→ **Work to be completed**
Can you edit the listing below by changing each "Viewport" to "Display area" and leaving everything else exactly as it stands?

Records from a dataset:
»»
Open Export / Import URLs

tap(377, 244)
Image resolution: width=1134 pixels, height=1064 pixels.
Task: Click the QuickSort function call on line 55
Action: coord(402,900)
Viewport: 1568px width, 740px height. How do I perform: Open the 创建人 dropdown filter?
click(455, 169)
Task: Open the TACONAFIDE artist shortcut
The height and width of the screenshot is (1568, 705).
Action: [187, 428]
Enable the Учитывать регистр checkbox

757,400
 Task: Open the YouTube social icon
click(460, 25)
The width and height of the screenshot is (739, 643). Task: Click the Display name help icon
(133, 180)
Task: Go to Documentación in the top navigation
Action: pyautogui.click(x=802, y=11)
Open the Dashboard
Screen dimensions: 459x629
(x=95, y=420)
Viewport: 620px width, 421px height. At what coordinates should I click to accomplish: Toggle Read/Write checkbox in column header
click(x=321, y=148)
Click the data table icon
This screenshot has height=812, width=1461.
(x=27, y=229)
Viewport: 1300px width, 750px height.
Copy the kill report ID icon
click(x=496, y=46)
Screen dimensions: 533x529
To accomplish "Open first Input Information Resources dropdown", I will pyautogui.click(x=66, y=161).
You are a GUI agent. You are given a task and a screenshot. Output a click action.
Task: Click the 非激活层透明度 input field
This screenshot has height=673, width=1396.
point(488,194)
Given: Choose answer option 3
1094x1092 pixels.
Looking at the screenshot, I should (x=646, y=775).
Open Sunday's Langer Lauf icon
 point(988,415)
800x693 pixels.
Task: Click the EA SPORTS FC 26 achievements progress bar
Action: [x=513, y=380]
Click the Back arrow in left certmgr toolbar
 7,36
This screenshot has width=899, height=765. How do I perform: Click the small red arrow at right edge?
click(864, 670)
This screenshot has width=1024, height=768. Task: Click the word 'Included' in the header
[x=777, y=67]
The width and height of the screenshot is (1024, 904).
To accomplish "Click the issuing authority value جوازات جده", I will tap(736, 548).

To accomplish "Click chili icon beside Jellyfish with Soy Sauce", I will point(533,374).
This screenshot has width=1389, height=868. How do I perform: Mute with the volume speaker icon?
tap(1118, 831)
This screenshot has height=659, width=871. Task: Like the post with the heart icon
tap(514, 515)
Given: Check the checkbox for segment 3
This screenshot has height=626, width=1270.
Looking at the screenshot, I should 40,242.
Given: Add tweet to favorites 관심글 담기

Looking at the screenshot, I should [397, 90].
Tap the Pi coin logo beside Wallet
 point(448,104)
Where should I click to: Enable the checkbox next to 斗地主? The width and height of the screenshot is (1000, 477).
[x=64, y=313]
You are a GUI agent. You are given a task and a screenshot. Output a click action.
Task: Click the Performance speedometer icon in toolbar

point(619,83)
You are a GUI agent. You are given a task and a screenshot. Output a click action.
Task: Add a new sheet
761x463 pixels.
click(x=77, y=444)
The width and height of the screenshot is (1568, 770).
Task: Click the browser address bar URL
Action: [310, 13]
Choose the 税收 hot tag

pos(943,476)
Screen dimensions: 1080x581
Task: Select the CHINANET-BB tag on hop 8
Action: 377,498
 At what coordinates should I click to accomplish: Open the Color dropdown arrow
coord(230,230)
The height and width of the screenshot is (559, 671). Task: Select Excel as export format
««
→ **Answer for the task**
Open Export / Import URLs

tap(377, 244)
Image resolution: width=1134 pixels, height=1064 pixels.
Task: Click the QuickSort function call on line 55
Action: coord(402,900)
Display area: 1568px width, 740px height. How do I perform: Open the 创建人 dropdown filter?
click(455, 169)
Task: Open the TACONAFIDE artist shortcut
The height and width of the screenshot is (1568, 705).
Action: [187, 428]
Enable the Учитывать регистр checkbox

757,400
 Task: Open the YouTube social icon
click(460, 25)
The width and height of the screenshot is (739, 643). Task: Click the Display name help icon
(133, 180)
Task: Go to Documentación in the top navigation
Action: pyautogui.click(x=802, y=11)
Open the Dashboard
Screen dimensions: 459x629
(x=95, y=420)
Display area: 620px width, 421px height. At what coordinates should I click to accomplish: Toggle Read/Write checkbox in column header
click(x=321, y=148)
Click the data table icon
This screenshot has height=812, width=1461.
(x=27, y=229)
Display area: 1300px width, 750px height.
Copy the kill report ID icon
click(x=496, y=46)
Screen dimensions: 533x529
To accomplish "Open first Input Information Resources dropdown", I will pyautogui.click(x=66, y=161).
You are a GUI agent. You are given a task and a screenshot. Output a click action.
Task: Click the 非激活层透明度 input field
This screenshot has height=673, width=1396.
point(488,194)
Given: Choose answer option 3
1094x1092 pixels.
Looking at the screenshot, I should (x=646, y=775).
Open Sunday's Langer Lauf icon
 point(988,415)
800x693 pixels.
Task: Click the EA SPORTS FC 26 achievements progress bar
Action: [x=513, y=380]
Click the Back arrow in left certmgr toolbar
 7,36
This screenshot has width=899, height=765. How do I perform: Click the small red arrow at right edge?
click(864, 670)
This screenshot has width=1024, height=768. Task: Click the word 'Included' in the header
[x=777, y=67]
The width and height of the screenshot is (1024, 904).
To accomplish "Click the issuing authority value جوازات جده", I will tap(736, 548).

To accomplish "Click chili icon beside Jellyfish with Soy Sauce", I will point(533,374).
This screenshot has width=1389, height=868. How do I perform: Mute with the volume speaker icon?
tap(1118, 831)
This screenshot has height=659, width=871. Task: Like the post with the heart icon
tap(514, 515)
Given: Check the checkbox for segment 3
This screenshot has height=626, width=1270.
Looking at the screenshot, I should 40,242.
Given: Add tweet to favorites 관심글 담기

Looking at the screenshot, I should [397, 90].
Tap the Pi coin logo beside Wallet
 point(448,104)
Where should I click to: Enable the checkbox next to 斗地主? The width and height of the screenshot is (1000, 477).
[x=64, y=313]
You are a GUI agent. You are given a task and a screenshot. Output a click action.
Task: Click the Performance speedometer icon in toolbar

point(619,83)
You are a GUI agent. You are given a task and a screenshot. Output a click action.
Task: Add a new sheet
761x463 pixels.
click(x=77, y=444)
The width and height of the screenshot is (1568, 770).
Task: Click the browser address bar URL
Action: [310, 13]
Choose the 税收 hot tag

pos(943,476)
Screen dimensions: 1080x581
Task: Select the CHINANET-BB tag on hop 8
Action: 377,498
 At what coordinates should I click to accomplish: Open the Color dropdown arrow
coord(230,230)
The height and width of the screenshot is (559, 671). Task: Select Excel as export format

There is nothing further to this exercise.